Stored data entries
# # # # #

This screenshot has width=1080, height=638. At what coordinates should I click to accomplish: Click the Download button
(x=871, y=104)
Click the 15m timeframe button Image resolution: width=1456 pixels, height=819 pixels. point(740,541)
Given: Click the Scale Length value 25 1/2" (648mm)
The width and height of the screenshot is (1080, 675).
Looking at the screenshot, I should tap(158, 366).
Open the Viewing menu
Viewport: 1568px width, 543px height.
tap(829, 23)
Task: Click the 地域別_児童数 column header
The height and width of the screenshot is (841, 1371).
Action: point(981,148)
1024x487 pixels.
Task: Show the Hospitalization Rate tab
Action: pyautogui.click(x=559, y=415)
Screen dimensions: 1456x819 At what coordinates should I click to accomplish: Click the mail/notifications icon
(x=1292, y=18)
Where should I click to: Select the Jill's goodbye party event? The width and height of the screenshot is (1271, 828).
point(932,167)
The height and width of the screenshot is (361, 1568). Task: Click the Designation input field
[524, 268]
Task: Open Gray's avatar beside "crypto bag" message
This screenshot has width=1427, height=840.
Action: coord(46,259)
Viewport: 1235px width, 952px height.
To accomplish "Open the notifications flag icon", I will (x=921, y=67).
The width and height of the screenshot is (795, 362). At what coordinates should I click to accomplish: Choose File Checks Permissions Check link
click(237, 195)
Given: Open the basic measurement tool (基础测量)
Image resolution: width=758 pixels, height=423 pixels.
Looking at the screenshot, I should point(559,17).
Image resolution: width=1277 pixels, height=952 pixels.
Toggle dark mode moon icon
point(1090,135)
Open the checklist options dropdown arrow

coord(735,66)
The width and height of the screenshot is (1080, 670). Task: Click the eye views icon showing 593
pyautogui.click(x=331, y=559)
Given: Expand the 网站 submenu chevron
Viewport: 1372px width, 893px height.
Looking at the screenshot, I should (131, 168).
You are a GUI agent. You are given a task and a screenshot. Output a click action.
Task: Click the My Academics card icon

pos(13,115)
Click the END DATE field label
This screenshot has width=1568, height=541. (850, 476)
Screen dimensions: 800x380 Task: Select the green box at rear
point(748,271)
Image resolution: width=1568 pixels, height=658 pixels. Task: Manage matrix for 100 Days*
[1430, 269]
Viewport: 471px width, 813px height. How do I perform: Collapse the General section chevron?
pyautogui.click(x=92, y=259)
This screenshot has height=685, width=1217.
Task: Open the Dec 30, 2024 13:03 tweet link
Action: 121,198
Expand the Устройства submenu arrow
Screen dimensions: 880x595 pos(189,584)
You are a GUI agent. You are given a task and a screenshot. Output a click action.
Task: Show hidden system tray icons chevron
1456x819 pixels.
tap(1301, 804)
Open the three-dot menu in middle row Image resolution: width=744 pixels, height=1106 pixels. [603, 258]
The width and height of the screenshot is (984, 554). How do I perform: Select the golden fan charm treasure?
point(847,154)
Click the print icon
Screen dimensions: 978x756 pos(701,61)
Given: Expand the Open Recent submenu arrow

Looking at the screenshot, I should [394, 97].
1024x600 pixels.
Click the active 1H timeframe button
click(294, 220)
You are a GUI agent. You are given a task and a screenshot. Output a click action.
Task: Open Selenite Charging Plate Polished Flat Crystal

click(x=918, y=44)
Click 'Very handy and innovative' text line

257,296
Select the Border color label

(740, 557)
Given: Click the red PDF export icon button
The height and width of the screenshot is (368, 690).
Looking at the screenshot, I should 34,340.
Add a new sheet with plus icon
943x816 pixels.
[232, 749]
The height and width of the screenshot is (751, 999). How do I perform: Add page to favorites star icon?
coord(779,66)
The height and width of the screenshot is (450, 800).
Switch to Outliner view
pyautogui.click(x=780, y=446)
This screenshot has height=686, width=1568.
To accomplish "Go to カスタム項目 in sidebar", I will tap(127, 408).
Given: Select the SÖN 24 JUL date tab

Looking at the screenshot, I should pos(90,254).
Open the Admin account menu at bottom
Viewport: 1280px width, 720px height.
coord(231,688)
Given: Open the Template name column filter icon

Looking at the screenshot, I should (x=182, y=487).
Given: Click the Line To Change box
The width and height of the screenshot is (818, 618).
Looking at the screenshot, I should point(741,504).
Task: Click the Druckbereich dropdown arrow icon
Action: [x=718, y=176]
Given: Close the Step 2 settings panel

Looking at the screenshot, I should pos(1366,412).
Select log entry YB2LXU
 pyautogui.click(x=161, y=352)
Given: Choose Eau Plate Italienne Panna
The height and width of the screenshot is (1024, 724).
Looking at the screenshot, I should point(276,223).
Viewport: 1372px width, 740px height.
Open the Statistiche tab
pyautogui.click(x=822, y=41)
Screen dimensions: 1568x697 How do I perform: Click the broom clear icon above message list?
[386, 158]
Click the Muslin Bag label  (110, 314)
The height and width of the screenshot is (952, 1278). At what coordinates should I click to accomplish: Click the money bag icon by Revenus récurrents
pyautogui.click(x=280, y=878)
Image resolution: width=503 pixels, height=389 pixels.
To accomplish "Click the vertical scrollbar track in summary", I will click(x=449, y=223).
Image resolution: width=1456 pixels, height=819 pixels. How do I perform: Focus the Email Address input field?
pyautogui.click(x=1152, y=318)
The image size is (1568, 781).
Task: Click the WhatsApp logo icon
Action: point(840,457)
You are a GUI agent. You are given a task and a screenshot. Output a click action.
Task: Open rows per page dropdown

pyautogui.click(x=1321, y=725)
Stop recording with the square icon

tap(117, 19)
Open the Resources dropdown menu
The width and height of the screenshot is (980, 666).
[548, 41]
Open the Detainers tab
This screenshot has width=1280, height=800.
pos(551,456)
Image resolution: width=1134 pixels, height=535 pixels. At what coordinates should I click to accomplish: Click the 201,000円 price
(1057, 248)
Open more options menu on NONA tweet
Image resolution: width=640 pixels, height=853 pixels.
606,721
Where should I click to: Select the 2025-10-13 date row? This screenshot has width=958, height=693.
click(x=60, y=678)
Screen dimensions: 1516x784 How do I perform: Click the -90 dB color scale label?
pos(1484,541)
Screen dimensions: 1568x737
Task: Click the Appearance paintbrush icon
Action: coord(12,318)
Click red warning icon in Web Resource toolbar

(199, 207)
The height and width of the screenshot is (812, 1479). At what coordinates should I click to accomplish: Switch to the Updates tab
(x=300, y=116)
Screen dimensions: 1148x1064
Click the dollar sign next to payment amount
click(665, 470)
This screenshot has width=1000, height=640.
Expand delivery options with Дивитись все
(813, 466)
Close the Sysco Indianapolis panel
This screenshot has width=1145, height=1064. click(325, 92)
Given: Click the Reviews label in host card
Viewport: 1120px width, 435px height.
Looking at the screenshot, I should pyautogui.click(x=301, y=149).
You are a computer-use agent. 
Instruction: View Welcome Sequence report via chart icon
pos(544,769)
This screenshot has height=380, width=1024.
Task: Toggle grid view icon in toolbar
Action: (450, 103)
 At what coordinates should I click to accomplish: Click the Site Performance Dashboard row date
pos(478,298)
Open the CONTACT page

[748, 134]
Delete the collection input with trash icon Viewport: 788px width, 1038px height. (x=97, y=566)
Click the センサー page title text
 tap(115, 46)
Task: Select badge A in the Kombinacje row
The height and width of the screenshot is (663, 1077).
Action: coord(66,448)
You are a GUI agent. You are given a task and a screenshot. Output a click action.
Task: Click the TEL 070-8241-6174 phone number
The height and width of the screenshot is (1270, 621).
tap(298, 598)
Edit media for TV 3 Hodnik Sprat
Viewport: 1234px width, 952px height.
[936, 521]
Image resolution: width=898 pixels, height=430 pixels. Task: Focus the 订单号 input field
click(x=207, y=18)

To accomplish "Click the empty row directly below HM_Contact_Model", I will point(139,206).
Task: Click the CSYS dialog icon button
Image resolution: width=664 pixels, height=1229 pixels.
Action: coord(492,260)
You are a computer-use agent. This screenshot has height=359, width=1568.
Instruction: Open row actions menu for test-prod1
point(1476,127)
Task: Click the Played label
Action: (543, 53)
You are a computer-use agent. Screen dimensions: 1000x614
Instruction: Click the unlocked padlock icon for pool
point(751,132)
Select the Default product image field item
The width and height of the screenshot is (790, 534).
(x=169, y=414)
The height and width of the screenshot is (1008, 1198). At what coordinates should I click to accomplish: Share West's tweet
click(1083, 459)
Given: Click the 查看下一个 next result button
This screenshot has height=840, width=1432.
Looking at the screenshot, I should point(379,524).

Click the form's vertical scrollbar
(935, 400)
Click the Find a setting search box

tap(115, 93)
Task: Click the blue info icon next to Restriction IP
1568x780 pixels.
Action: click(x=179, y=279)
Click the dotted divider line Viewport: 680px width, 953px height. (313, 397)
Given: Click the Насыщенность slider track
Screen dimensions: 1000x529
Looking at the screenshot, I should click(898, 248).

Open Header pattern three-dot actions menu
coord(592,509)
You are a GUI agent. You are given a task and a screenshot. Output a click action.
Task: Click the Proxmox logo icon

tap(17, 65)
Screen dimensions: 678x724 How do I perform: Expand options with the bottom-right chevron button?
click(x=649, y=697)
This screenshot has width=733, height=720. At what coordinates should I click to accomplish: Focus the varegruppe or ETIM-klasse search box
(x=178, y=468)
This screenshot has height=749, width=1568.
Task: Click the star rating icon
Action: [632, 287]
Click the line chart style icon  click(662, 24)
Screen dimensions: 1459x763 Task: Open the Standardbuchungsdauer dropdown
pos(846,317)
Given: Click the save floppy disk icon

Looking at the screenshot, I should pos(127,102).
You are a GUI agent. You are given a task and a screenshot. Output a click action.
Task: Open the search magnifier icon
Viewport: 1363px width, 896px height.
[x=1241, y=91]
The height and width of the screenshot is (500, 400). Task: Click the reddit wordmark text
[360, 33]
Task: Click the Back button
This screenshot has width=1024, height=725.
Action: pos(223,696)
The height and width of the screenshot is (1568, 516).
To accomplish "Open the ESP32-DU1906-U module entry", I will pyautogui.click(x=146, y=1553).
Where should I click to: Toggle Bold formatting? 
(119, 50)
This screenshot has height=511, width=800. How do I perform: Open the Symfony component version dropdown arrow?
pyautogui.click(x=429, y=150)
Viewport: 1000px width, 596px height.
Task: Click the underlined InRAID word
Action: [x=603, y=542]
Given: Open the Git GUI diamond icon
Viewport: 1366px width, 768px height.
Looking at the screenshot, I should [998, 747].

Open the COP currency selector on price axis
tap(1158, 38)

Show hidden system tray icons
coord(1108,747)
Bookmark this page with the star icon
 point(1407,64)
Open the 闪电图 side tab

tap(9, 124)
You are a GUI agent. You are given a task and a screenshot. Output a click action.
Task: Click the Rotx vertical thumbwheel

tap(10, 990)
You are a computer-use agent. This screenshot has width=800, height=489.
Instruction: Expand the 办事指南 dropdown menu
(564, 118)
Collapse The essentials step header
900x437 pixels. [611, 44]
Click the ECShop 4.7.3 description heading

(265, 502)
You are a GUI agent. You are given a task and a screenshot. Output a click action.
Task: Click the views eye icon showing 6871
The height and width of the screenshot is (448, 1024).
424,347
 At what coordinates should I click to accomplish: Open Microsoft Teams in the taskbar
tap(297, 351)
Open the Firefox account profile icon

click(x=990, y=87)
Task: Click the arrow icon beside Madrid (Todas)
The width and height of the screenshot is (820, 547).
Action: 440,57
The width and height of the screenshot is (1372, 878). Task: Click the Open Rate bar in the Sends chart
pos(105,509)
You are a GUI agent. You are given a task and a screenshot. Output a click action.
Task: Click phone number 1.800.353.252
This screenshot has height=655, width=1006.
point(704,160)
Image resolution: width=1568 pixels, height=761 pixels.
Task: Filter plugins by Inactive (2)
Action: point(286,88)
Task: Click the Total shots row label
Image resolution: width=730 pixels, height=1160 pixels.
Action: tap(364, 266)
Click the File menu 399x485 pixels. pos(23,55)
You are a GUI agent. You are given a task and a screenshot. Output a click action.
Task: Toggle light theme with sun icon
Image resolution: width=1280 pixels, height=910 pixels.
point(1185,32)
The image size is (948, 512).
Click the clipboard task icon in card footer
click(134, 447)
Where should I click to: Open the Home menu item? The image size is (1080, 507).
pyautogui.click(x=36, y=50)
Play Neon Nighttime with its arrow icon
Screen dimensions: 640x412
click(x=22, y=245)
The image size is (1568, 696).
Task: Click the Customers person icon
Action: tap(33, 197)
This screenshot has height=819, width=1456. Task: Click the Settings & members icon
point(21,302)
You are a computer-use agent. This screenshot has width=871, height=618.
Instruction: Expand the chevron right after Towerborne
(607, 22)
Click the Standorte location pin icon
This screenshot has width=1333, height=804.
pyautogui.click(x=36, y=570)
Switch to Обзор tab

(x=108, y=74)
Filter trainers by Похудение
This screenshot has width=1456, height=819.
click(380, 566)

# # # # #

Establish how many lines of the entries hold the word "track", giving nothing but the number.

→ **ANSWER TO THIS TASK**
2